Rajata Sringa Vaibhava – hosted by Silambam Phoenix
A discussion elicited by Bandhavam – seen on April 4, 2025
While there are many talented – and certain, dare I say, revered, practitioners of Bharatanatyam who have been performing and teaching in the area for decades, Silambam Phoenix distinguishes itself as an organization – one that has several counterparts across the country, and uniquely dedicates itself, not just to dance instruction, but to charitable community outreach. I don’t need to tell you how rare it is for a non-profit arts organization, which are typically cash-strapped, to still manage somehow to donate meaningful amounts to local causes. And while I would rate their social profile very high, they have proven to be artistically and creatively significant as well.
Their director, Srimanthy Mohan, is in a direct line of succession to the founders and subsequent gurus of her particular form, a lineage that can be traced back to the 17th century. But while she is committed to retaining the authenticity of the form, my interest has been piqued by her efforts to enlarge and adapt it to contemporary Western themes. Silambam’s adaptation of Shakespeare’s “Much Ado About Nothing”, recently performed in collaboration with Convergence Ballet, was a rather stunning example of the adaptability of this tradition and its ability to reach an uninitiated Western audience. A review of that performance is on Viewed Re/Viewed.

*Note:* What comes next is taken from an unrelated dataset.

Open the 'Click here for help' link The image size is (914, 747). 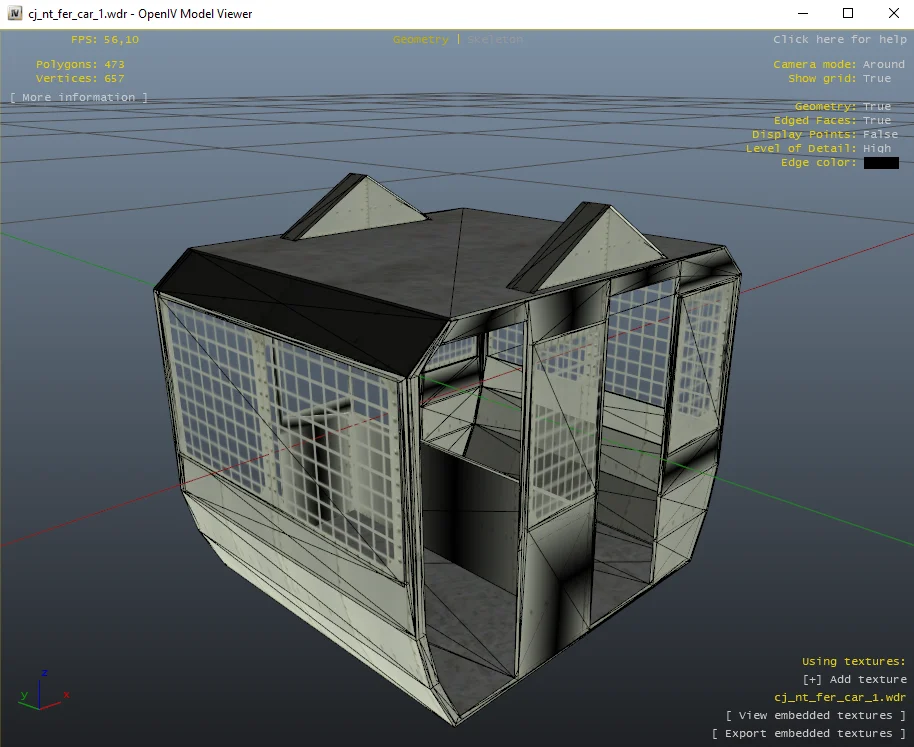pos(839,40)
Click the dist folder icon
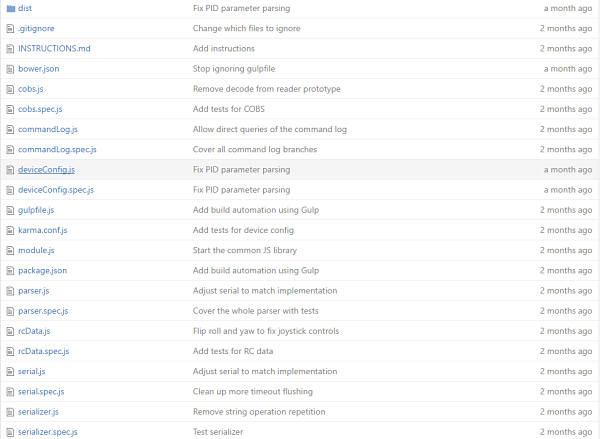600x439 pixels. (9, 8)
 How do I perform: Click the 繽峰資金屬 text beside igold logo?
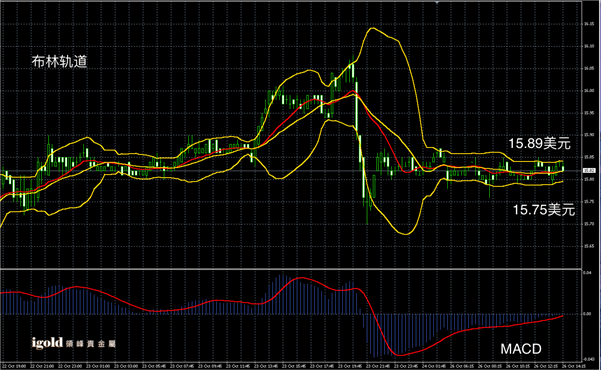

Silambam Phoenix recently hosted Rajata Sringa Vaibhava, a three-day celebration which included other Silambam organizations and students from around the country, as well as some international attendees. I was only able to attend the first day – a presentation of Bandhavam, an original, collaborative work by the four dancers who performed it.
This was a rare opportunity to see, in one performance, four advanced practitioners of the art of Bharatanatyam who had studied under the same teacher, with a direct line to a prominent guru. The reasonable assumption was that if I ever encountered a performance better than these, given my limited perception I would not be able to discern the difference, which would certainly be minute. For me, this was as close as I was going to get to observe mastery in this form.
The fact that there were four performers was itself unique in that I am most familiar with solo performances. It also complicated the situation as the performers frequently represented different characters interacting with each other, putting in question who was interacting with whom and why.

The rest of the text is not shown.